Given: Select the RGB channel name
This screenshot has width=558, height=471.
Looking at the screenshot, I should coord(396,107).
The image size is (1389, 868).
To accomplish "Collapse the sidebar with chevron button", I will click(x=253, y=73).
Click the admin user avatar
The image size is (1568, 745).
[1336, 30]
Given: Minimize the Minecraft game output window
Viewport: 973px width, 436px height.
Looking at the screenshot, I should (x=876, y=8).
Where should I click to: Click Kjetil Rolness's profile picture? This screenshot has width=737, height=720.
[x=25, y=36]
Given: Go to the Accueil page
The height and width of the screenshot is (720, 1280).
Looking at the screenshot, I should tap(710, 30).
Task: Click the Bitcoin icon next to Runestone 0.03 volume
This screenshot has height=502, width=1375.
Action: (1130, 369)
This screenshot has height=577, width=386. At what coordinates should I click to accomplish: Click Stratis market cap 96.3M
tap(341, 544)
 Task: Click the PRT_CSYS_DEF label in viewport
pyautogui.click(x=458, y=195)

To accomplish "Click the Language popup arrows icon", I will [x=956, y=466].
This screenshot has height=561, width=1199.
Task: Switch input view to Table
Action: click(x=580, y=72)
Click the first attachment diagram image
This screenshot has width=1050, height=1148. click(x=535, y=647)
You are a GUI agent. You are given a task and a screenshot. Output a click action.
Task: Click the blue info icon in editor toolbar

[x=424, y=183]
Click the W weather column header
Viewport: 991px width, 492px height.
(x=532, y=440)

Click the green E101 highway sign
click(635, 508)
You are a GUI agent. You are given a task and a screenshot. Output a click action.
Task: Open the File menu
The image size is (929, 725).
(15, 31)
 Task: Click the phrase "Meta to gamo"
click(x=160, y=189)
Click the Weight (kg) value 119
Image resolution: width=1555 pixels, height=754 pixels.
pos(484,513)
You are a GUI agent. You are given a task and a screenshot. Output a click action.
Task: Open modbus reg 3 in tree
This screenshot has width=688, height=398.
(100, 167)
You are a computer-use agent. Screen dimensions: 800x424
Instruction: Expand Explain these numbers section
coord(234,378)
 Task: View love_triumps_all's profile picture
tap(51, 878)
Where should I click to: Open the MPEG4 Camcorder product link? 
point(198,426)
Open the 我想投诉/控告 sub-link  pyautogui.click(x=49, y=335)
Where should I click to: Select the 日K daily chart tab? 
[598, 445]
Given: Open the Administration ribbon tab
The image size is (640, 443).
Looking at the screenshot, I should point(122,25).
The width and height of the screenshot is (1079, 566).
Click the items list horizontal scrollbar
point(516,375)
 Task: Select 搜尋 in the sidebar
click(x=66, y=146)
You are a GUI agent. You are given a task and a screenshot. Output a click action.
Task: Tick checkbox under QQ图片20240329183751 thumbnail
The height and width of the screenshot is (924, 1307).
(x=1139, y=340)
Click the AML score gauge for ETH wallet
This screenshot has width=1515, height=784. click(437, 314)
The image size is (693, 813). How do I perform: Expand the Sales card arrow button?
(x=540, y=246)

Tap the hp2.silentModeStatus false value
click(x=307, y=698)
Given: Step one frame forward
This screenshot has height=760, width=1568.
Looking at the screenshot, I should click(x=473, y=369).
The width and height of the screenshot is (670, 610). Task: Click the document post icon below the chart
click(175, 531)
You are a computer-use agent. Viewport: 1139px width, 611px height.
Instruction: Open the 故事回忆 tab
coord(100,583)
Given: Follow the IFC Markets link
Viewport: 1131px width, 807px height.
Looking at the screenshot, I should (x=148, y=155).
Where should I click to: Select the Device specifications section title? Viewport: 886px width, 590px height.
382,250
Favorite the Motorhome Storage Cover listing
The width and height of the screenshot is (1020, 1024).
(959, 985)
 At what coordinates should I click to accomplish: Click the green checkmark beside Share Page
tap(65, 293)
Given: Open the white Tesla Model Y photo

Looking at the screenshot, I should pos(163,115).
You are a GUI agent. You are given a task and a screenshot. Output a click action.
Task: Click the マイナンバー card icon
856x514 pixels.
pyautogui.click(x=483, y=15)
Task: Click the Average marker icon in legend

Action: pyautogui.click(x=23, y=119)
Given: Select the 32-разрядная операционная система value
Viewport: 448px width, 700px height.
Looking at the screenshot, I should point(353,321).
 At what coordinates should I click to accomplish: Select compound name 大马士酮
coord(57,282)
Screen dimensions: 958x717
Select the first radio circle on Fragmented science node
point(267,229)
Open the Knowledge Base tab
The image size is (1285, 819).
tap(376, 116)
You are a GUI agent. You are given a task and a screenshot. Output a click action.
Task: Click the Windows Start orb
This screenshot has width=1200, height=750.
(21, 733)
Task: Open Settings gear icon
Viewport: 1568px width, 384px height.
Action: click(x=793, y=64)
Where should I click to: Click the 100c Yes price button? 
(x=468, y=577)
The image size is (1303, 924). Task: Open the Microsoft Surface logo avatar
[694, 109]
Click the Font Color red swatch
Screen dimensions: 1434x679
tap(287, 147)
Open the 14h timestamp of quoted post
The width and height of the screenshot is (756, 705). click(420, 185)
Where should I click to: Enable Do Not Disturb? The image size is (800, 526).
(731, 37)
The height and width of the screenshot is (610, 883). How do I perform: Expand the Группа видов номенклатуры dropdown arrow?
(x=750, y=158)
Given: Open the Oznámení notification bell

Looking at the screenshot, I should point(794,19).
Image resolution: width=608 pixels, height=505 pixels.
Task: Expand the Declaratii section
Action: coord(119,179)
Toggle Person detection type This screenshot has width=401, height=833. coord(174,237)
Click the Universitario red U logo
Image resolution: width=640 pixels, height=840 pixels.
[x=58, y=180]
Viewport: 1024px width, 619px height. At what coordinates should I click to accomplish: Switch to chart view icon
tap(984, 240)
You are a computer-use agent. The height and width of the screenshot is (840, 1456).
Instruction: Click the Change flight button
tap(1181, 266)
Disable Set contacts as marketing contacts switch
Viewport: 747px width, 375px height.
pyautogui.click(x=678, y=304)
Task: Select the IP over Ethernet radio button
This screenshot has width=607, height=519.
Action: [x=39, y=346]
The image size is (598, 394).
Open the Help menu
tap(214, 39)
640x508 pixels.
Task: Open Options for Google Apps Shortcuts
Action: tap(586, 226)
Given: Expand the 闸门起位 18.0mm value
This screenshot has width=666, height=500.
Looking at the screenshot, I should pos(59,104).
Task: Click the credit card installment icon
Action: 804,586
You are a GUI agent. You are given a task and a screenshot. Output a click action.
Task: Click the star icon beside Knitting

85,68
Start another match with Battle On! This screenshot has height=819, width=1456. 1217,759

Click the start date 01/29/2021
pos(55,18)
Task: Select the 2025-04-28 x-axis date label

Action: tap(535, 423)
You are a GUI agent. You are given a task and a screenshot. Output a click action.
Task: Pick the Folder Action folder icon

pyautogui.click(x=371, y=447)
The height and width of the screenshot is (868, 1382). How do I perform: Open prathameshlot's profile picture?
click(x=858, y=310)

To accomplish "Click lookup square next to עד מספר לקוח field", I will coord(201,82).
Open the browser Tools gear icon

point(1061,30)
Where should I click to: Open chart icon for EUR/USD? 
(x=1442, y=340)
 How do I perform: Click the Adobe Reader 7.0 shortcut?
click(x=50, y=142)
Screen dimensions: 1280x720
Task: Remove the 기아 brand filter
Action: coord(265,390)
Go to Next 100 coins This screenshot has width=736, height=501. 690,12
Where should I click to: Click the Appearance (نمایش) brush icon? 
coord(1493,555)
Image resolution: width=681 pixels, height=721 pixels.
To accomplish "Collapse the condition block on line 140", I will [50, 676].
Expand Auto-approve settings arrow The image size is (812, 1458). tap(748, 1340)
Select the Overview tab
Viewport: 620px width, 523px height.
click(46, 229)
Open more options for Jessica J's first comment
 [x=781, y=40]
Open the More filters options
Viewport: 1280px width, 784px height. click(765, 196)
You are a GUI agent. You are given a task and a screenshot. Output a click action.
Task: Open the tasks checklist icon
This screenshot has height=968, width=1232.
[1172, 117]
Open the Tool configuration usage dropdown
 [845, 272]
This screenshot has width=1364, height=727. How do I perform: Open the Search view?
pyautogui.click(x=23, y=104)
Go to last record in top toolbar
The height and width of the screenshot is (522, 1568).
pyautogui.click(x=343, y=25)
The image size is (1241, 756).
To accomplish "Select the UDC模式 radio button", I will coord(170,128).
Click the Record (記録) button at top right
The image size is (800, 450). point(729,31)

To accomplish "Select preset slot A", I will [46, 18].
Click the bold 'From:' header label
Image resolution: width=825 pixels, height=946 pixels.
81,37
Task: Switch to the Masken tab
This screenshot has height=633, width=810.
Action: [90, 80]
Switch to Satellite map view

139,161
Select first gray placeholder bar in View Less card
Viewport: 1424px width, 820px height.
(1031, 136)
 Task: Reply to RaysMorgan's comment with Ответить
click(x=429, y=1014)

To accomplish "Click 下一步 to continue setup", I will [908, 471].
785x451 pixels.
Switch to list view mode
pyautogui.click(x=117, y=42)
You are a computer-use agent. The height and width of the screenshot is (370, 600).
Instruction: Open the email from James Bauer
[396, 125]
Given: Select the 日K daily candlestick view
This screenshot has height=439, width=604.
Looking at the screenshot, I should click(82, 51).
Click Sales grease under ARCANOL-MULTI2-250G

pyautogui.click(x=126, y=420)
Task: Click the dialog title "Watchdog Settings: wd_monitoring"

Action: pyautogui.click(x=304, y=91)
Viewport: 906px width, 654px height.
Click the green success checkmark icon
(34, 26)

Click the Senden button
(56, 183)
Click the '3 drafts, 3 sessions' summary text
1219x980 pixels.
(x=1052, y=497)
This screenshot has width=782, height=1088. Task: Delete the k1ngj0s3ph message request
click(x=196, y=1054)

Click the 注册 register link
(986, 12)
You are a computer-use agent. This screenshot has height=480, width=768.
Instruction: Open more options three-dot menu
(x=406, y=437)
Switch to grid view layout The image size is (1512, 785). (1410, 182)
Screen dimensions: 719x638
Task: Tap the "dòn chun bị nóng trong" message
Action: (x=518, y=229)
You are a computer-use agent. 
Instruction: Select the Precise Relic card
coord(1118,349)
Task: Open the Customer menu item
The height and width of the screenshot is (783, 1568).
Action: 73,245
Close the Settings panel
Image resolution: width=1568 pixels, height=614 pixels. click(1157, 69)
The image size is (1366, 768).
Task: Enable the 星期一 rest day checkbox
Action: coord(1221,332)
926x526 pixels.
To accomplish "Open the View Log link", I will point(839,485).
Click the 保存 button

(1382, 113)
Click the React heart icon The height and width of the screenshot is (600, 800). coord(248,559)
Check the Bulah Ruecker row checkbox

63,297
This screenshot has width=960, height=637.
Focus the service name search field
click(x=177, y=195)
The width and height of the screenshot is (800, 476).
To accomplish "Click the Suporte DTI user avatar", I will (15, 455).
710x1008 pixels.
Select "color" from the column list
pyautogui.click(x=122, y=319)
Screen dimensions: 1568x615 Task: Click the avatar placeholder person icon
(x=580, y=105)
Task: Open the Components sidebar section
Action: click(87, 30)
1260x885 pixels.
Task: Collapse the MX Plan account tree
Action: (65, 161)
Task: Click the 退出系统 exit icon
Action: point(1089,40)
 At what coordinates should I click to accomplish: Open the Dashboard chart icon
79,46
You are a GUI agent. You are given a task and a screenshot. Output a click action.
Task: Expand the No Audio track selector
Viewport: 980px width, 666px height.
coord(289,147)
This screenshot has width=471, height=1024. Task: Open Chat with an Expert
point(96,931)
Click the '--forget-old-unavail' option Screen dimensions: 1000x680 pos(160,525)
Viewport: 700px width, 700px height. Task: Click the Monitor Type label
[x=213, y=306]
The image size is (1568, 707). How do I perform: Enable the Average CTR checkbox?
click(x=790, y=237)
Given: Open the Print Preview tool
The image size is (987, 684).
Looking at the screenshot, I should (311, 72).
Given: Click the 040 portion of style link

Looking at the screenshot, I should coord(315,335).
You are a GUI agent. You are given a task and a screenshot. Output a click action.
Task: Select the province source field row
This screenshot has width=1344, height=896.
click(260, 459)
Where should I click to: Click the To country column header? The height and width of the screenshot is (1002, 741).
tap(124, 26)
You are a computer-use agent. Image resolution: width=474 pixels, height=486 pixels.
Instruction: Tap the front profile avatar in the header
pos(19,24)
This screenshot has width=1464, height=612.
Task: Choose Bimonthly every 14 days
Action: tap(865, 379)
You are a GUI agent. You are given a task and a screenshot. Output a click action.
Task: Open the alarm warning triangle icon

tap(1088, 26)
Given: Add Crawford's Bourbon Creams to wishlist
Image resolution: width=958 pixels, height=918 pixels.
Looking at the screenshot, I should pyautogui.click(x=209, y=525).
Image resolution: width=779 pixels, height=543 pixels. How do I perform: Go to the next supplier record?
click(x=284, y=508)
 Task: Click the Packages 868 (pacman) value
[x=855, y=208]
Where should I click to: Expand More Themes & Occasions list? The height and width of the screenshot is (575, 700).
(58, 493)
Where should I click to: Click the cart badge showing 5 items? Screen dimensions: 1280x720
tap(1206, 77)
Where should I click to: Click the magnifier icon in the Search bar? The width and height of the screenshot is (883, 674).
──────────
Filter the records for lines containing the word "user" and copy each one.

Click the admin user avatar
To accomplish "Click the Suporte DTI user avatar", I will (15, 455).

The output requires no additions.